Azure ML MLflow Integration
Azure ML provides an MLflow-compatible API with Azure Active Directory 認證:
- AAD-based identity and RBAC
- Managed identity for compute-to-tracking 認證
- Virtual network integration
Remaining risks: RBAC role assignments that are too broad, managed identity over-permissioning, artifact storage access through direct Azure Storage APIs bypassing ML workspace controls.
Reconnaissance and Enumeration
Identifying MLflow Instances
MLflow tracking servers can be discovered through:
- Port scanning for 5000/tcp (default port)
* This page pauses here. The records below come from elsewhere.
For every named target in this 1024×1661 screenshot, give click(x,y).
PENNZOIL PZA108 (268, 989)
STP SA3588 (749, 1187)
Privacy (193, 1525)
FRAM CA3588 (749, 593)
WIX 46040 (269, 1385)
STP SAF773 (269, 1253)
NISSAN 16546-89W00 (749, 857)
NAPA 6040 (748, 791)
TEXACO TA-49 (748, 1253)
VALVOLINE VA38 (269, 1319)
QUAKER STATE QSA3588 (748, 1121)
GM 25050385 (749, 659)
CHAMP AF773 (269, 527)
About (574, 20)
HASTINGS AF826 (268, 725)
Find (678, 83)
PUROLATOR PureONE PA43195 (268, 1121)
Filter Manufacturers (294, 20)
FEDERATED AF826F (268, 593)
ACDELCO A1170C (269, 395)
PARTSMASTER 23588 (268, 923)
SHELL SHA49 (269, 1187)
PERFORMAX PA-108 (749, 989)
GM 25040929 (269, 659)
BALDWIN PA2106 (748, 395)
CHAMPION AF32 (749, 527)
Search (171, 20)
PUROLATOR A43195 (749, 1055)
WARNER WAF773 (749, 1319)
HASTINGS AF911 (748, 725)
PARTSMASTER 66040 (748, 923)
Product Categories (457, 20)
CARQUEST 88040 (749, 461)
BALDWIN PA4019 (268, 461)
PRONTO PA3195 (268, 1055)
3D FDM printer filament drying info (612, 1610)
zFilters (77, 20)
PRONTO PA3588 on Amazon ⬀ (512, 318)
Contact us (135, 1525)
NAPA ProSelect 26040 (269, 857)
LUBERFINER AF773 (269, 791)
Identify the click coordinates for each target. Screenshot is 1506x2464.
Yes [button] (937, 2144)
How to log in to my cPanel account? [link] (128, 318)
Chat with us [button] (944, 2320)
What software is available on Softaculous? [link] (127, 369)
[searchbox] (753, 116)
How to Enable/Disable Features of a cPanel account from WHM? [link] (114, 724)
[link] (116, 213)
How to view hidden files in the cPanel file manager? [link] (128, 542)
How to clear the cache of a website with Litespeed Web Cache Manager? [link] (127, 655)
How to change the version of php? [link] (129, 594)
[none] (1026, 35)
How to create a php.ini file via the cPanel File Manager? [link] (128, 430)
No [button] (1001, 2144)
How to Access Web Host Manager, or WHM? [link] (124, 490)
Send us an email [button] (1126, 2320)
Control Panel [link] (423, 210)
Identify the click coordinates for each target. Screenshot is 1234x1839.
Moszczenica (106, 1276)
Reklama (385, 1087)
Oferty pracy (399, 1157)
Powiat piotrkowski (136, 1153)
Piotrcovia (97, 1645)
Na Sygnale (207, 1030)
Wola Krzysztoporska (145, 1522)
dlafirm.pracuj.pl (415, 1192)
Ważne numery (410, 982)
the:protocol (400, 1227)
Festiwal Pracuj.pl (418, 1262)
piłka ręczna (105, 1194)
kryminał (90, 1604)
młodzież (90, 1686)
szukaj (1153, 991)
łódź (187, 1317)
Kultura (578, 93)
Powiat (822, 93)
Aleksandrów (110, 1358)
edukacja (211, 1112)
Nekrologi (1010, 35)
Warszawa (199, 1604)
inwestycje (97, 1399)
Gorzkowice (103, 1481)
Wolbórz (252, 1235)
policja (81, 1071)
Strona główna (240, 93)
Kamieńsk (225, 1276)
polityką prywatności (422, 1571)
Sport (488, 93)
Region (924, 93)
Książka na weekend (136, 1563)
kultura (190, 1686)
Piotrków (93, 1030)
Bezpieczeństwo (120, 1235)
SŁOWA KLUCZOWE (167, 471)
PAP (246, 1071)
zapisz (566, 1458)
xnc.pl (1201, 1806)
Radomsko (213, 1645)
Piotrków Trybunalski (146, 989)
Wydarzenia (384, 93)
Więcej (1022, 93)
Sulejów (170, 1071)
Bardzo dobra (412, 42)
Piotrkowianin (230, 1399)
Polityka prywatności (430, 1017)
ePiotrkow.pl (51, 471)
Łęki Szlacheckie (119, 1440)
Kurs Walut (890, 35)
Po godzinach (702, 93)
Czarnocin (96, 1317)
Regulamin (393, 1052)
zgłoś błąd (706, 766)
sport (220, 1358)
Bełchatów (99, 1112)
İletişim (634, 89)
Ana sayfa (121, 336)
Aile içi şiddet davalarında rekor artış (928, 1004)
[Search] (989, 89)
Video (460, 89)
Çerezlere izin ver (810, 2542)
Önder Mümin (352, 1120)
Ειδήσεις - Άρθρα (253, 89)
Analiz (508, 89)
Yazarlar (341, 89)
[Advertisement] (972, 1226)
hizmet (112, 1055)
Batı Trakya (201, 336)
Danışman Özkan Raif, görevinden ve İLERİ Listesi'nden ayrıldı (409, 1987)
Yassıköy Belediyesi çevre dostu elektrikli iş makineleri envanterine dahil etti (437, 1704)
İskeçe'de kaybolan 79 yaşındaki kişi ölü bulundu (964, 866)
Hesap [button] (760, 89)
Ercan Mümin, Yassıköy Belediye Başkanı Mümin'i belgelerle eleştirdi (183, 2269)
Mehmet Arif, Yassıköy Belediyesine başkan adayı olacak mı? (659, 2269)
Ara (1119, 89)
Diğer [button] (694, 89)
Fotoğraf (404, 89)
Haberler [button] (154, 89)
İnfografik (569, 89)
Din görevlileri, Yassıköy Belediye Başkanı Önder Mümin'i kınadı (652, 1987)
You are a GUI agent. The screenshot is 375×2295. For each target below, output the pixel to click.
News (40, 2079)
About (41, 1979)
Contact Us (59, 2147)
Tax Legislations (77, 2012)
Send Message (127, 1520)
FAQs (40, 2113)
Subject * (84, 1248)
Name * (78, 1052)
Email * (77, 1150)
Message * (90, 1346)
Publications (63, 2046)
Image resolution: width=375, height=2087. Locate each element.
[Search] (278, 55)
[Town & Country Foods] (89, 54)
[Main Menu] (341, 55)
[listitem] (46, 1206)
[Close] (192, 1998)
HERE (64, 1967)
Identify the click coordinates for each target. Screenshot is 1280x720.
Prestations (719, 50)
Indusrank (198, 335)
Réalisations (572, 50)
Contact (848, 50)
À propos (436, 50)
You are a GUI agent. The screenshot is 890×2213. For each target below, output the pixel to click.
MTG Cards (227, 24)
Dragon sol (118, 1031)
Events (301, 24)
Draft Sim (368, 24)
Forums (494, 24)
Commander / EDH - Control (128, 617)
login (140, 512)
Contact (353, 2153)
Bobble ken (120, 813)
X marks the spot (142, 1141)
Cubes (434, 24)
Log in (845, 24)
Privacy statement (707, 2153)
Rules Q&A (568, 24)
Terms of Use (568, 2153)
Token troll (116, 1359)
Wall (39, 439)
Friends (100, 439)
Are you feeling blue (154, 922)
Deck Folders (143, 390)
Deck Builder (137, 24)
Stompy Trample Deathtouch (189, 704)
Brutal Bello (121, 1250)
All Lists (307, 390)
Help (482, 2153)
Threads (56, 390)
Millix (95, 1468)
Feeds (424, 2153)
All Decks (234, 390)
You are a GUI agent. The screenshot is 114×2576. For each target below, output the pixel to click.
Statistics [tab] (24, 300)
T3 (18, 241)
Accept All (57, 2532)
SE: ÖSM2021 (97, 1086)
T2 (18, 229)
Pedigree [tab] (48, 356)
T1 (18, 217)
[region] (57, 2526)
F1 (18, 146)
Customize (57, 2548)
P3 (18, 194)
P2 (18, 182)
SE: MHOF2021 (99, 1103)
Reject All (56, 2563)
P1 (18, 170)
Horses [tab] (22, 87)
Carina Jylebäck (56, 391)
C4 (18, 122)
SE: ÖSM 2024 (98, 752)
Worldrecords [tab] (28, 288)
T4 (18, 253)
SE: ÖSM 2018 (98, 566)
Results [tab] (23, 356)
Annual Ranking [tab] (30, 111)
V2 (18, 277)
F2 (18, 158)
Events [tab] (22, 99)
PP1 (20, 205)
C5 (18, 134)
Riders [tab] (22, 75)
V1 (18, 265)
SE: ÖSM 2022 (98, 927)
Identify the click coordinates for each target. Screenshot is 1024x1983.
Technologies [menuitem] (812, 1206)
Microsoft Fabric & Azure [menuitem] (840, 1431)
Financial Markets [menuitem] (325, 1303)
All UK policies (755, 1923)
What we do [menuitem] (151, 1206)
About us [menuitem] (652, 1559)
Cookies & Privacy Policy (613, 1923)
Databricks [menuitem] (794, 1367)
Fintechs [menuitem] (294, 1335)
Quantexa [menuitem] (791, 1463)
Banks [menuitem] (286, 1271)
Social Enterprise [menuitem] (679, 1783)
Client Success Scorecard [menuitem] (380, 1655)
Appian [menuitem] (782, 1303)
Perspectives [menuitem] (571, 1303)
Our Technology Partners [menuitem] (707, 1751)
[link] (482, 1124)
- HTTP response headers identifying MLflow
- API endpoint probing (
/api/2.0/mlflow/experiments/list) - 雲端 metadata services revealing MLflow URIs in environment variables
- CI/CD configuration files referencing
MLFLOW_TRACKING_URI
Information Gathering from an Exposed Instance
| API Endpoint | Information Revealed |
|---|---|
/api/2.0/mlflow/experiments/list | All experiment names and metadata |
/api/2.0/mlflow/runs/search | Run configurations, metrics, parameters |
/api/2.0/mlflow/artifacts/list | Artifact paths and structure |
/api/2.0/mlflow/registered-models/list | Production model registry |
/version | MLflow version (for CVE matching) |
Hardening Recommendations
Immediate Actions
- Enable 認證 using the built-in auth plugin or a reverse proxy
- Restrict network access to the tracking server and artifact store
- Audit artifact store 權限 -- ensure S3/GCS/Azure Blob access is scoped appropriately
- Update MLflow to the latest version to address known 漏洞
- Enable TLS for all tracking server communications
Ongoing 安全
- 實作 audit logging for all API operations
- Monitor for unusual query patterns (bulk data extraction, filter string anomalies)
- Regularly review model registry stage transitions
- Scan experiment logs for credential leakage
- Separate development and production MLflow instances
參考文獻
- MLflow 安全 Documentation -- Authentication plugin documentation
- MLflow REST API Reference -- Full API specification
- CVE entries for MLflow -- Known 漏洞
An organization deploys MLflow with nginx basic 認證 in front of the tracking server. The artifact store uses S3 with a broadly permissive IAM policy. Why does the nginx 認證 not fully protect the ML assets?